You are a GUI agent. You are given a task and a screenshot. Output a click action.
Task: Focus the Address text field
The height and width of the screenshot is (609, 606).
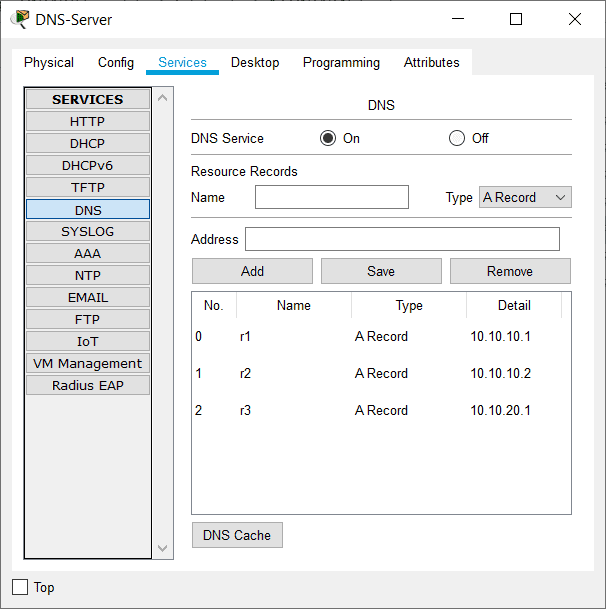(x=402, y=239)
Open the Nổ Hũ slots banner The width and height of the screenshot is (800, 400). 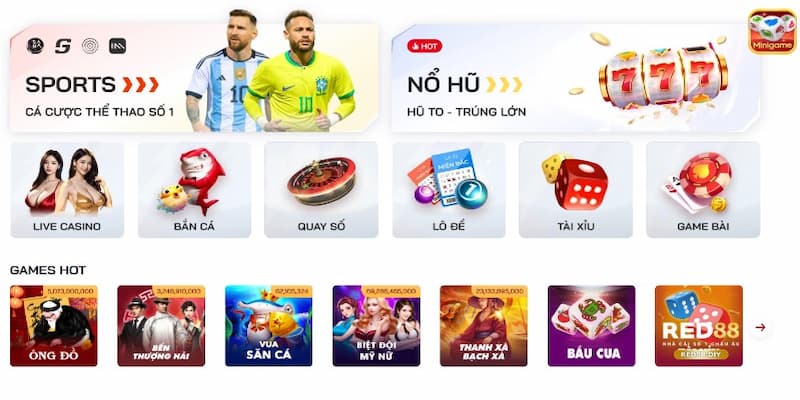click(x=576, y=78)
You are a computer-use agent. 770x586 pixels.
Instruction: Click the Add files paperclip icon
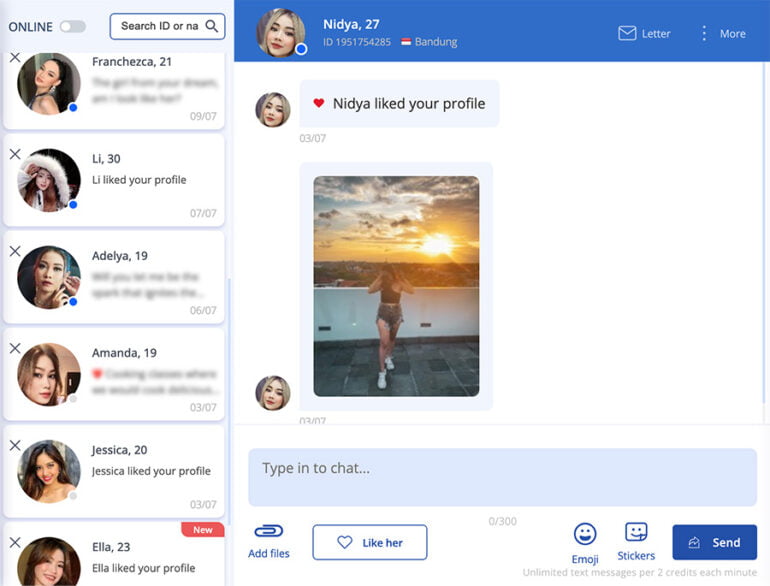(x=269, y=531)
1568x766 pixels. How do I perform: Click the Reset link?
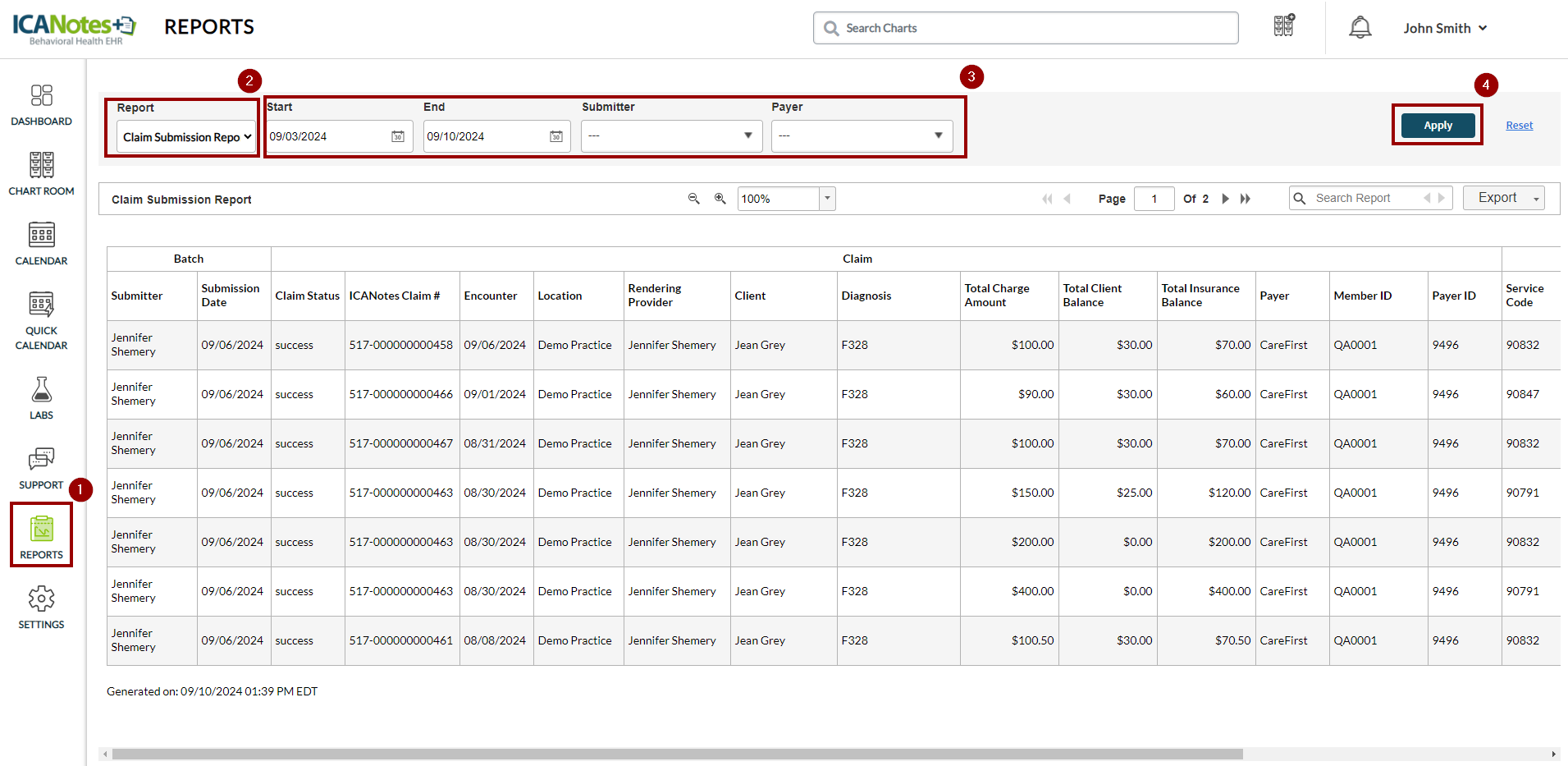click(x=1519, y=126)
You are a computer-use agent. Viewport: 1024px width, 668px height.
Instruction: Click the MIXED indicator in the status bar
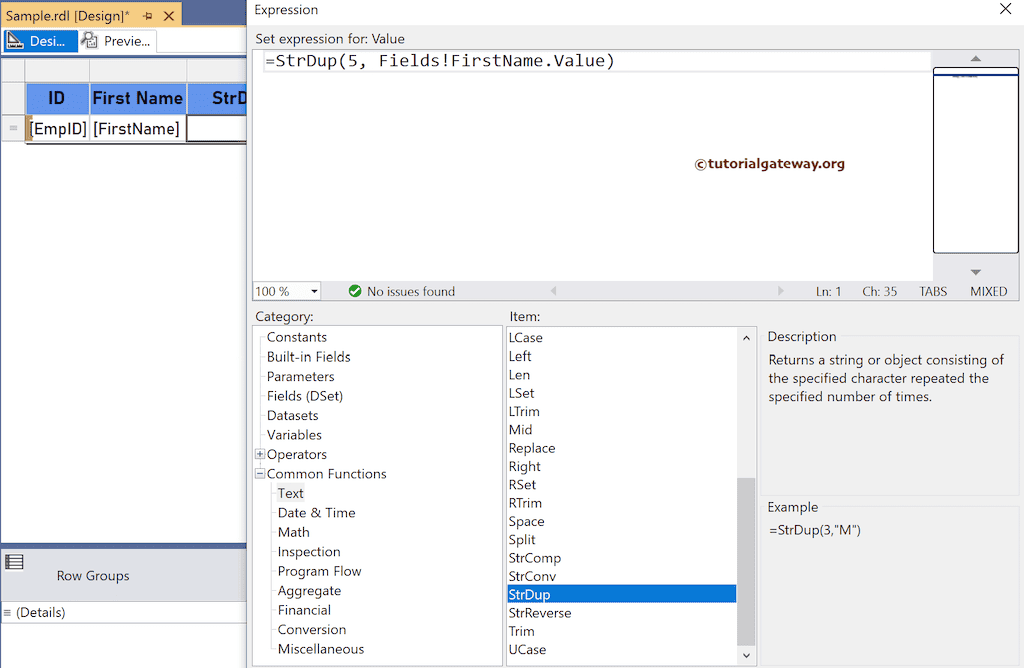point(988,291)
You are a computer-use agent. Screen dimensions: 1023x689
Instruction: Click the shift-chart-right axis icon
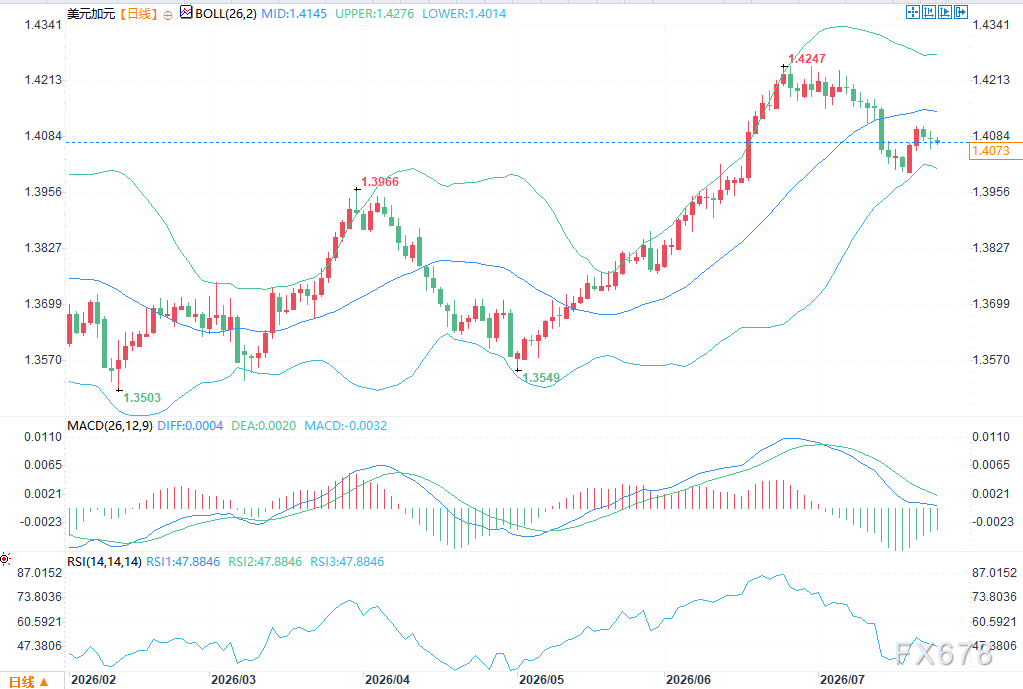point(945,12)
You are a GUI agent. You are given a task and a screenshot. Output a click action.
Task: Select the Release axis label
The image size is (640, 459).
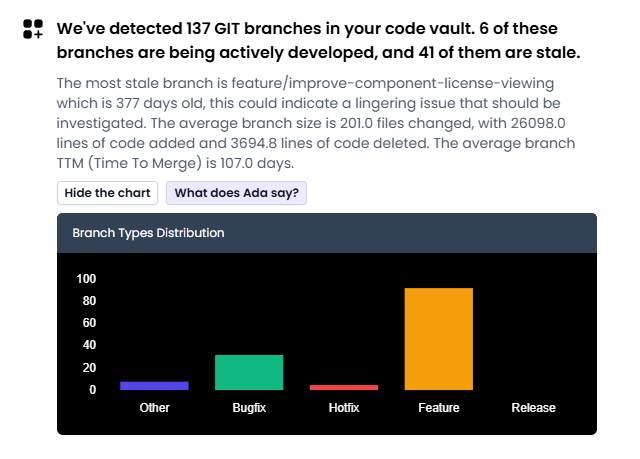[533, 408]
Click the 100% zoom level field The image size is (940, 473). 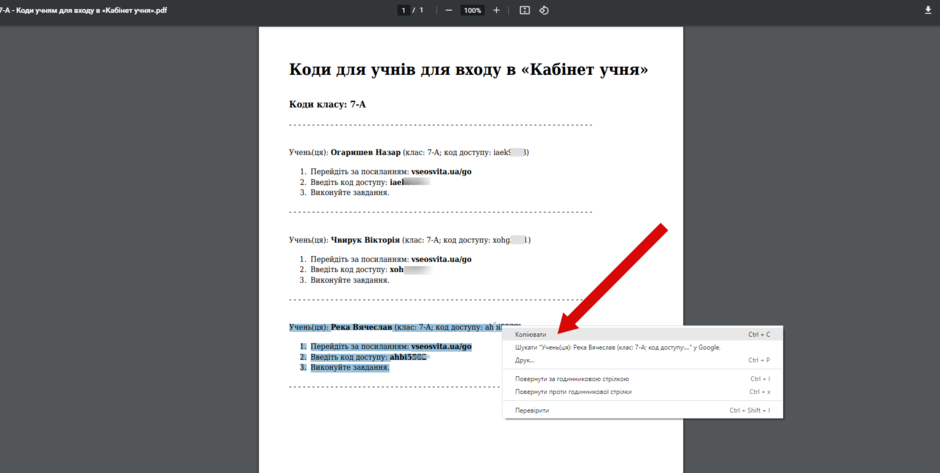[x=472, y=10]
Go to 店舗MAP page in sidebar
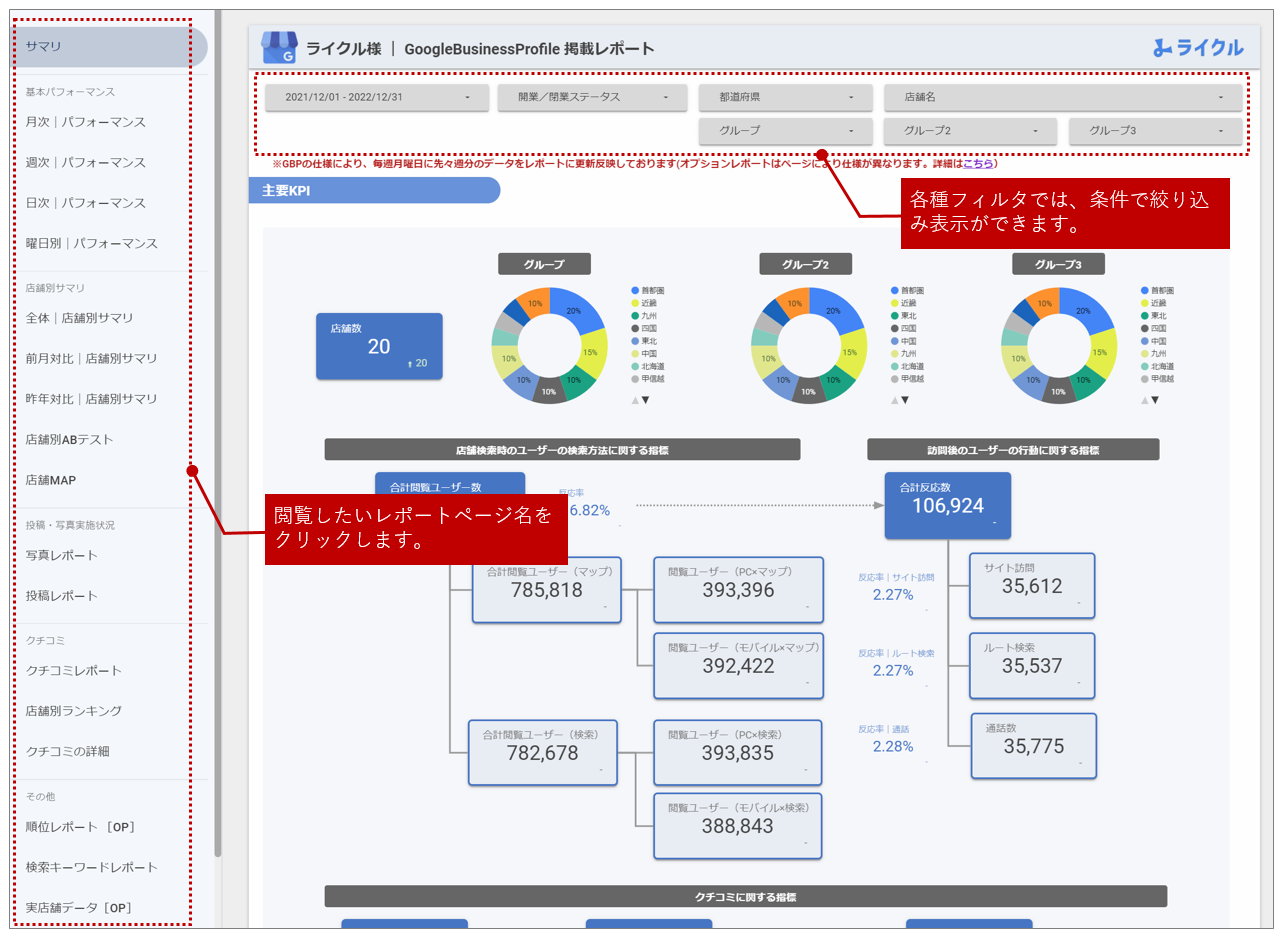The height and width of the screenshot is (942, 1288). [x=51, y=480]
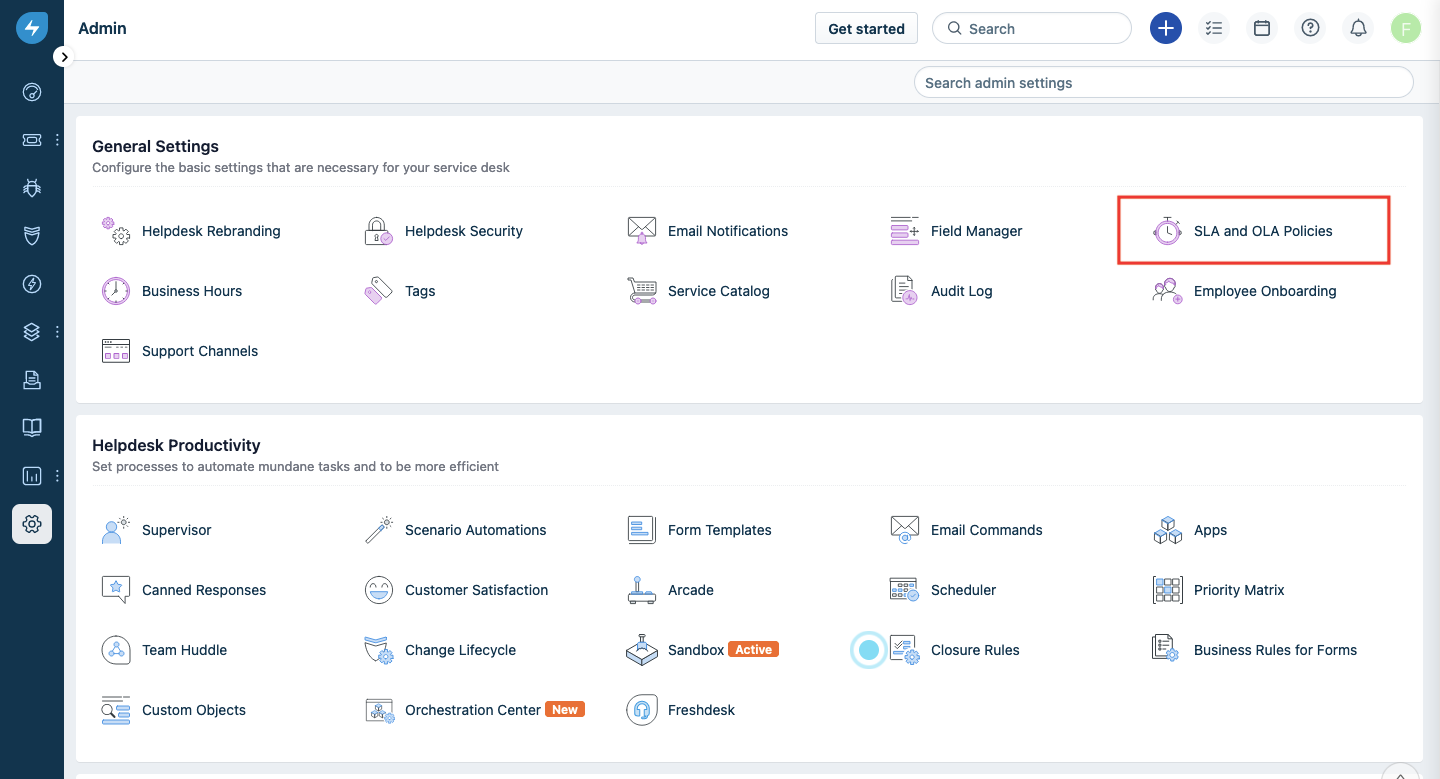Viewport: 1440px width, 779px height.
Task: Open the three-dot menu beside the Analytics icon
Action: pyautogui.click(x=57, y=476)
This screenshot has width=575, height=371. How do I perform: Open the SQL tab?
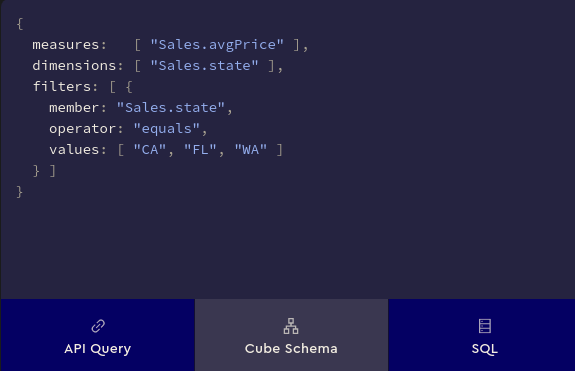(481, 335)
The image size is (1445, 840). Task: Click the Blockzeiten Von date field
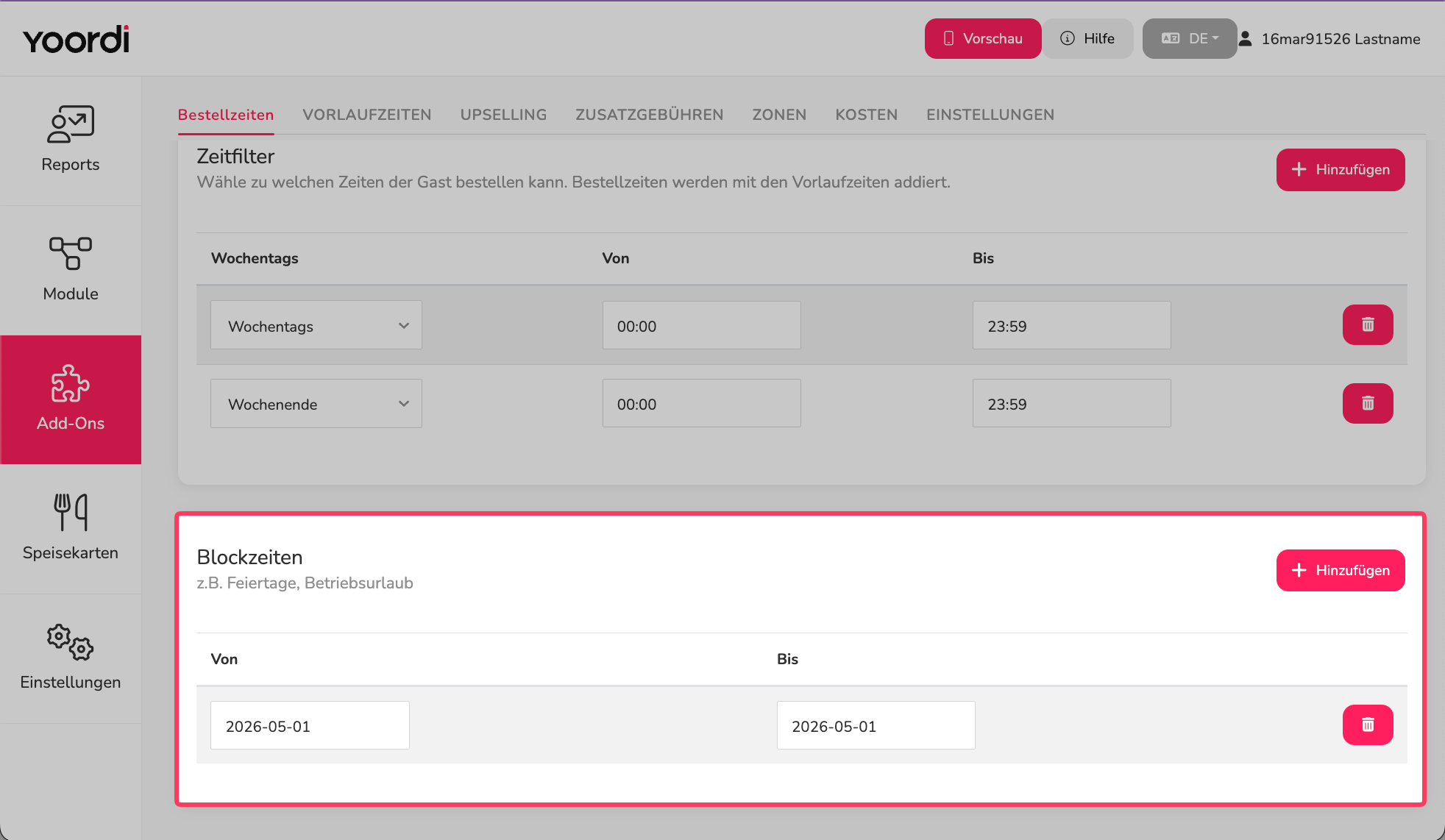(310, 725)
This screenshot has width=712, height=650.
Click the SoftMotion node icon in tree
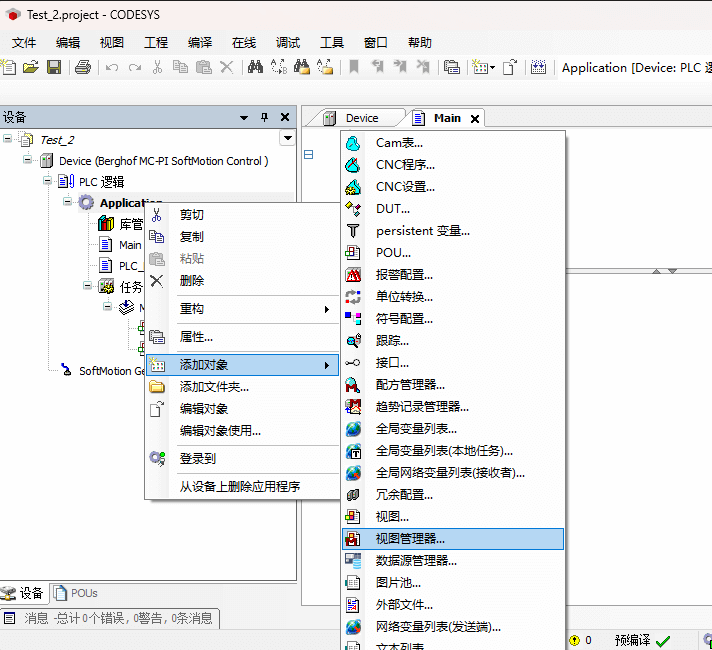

Your instructions:
If a line of the data contains "agent", copy it out.

Solution for this task:
You are a GUI agent. You are given a task and a screenshot. Output a click action.
You are a computer-use agent. 770x586 pixels.
You are a computer-use agent. Viewport: 1024px width, 668px height.
You are a computer-use agent. Screen dimensions: 1023x689
You are a GUI agent. You are given a task and a screenshot. Output a click action.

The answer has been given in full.